Show the lines below where "chart" occurs.

Data extracted from a collection
□ □ □ □ □ □ □

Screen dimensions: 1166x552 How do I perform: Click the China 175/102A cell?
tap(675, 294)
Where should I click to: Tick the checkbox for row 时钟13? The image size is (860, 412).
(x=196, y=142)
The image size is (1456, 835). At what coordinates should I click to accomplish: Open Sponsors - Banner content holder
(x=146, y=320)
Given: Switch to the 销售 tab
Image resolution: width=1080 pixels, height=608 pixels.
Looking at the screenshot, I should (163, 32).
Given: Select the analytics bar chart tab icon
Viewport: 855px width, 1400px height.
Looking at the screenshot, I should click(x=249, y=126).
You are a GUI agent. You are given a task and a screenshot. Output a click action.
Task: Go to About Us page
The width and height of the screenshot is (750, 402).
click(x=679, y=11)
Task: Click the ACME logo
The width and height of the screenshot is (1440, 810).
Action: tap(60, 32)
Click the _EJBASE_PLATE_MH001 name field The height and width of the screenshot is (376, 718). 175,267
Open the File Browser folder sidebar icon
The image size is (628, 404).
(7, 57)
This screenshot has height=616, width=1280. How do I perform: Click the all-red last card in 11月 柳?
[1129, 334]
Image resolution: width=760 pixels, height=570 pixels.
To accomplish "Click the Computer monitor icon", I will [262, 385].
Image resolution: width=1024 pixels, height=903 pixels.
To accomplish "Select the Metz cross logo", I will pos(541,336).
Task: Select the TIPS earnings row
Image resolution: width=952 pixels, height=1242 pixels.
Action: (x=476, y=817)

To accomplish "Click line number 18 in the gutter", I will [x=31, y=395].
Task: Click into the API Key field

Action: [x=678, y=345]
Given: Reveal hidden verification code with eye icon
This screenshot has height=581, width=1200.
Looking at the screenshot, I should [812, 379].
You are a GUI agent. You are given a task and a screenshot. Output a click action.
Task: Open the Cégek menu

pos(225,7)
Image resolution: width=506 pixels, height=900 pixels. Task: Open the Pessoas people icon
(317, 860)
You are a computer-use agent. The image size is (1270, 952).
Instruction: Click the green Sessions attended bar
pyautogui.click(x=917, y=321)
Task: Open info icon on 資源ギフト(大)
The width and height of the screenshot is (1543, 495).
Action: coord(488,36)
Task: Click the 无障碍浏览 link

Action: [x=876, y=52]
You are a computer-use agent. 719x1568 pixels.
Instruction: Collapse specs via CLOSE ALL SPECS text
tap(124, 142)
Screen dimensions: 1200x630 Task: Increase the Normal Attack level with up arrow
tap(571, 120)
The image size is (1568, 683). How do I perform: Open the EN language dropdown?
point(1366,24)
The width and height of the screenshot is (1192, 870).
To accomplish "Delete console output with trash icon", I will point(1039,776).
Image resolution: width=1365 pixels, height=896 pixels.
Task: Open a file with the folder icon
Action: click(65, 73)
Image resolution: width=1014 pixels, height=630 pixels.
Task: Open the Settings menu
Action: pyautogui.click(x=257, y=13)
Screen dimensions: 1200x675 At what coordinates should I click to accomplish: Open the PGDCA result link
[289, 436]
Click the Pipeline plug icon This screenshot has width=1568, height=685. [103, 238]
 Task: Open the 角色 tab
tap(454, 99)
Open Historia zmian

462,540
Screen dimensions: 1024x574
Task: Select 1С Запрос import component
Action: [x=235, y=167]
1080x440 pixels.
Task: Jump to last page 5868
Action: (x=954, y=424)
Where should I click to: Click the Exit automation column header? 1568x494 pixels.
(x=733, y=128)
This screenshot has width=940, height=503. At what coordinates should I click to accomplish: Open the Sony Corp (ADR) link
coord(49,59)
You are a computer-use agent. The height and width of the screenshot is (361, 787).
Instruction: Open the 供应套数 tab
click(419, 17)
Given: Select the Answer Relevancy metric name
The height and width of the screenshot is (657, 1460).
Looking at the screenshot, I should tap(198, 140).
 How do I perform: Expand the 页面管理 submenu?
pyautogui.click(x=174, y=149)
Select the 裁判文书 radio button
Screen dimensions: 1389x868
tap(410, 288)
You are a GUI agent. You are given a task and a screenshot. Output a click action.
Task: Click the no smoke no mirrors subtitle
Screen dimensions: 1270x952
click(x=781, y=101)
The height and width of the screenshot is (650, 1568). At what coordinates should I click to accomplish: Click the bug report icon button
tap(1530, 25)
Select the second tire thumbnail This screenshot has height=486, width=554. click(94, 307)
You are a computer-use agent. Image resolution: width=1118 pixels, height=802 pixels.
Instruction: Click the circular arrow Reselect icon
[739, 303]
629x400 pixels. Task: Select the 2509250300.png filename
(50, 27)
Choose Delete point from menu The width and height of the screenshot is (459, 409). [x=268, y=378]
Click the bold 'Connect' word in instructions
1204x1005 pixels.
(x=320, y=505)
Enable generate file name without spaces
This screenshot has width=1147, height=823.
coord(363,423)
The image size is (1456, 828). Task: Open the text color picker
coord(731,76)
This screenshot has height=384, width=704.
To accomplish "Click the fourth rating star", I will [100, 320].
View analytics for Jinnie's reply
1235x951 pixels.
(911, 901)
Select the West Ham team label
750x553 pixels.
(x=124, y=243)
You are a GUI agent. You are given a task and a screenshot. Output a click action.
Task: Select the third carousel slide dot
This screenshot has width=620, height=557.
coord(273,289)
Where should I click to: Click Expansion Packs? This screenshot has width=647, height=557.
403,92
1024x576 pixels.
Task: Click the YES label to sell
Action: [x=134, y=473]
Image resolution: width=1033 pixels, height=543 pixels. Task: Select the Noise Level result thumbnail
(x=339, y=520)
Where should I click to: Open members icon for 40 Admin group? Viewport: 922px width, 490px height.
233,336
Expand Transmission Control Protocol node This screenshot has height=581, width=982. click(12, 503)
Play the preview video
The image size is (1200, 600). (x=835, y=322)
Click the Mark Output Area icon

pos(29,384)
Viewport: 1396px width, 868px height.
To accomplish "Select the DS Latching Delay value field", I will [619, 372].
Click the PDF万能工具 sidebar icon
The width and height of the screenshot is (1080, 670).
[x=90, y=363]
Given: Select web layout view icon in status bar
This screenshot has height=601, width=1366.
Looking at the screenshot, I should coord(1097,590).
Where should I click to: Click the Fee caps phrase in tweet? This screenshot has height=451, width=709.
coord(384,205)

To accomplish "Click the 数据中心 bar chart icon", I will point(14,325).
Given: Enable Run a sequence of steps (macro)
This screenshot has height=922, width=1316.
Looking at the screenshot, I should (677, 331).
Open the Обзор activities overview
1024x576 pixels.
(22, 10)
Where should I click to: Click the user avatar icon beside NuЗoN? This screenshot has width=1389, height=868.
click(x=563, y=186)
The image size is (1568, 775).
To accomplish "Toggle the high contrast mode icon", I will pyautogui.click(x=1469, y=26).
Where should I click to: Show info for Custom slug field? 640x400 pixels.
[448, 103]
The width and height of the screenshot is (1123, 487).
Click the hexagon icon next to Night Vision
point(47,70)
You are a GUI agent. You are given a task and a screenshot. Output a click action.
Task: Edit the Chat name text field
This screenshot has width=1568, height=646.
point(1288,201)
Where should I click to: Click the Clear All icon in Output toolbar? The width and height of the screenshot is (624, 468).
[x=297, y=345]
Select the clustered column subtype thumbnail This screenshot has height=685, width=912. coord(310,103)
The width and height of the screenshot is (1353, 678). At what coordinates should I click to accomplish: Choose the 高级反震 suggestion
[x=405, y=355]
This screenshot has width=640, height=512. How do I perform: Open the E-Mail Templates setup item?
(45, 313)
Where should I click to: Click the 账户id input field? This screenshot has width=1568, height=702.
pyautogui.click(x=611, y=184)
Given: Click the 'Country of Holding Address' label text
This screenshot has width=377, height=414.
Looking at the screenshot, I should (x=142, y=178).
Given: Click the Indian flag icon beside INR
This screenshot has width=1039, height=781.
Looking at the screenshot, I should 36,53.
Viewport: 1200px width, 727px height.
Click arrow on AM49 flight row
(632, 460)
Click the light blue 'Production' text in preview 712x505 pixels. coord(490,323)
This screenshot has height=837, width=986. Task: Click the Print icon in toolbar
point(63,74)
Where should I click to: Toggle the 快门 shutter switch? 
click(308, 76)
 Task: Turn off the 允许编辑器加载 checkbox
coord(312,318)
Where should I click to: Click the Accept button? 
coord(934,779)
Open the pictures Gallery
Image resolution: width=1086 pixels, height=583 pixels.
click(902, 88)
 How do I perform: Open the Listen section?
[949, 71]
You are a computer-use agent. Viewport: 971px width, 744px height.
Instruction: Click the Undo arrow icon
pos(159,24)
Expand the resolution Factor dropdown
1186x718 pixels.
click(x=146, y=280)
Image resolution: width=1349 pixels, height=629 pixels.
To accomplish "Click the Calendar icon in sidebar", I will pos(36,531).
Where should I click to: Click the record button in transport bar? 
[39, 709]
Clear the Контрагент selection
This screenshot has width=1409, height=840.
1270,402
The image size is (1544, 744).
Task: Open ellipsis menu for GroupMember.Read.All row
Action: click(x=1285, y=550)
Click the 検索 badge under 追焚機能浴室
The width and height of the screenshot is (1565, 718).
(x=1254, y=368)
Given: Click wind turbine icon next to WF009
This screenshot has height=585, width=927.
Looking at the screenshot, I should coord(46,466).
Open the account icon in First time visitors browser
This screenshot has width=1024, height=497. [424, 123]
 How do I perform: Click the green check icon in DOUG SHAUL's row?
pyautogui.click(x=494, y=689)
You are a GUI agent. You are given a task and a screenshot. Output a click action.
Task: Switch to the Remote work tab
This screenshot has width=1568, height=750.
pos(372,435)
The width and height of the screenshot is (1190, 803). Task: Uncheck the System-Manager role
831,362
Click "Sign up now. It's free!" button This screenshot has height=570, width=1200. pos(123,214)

□ □ □ □ □ □ □

Exercise result
Given: Select the analytics bar chart tab icon
To accomplish "Click the 数据中心 bar chart icon", I will point(14,325).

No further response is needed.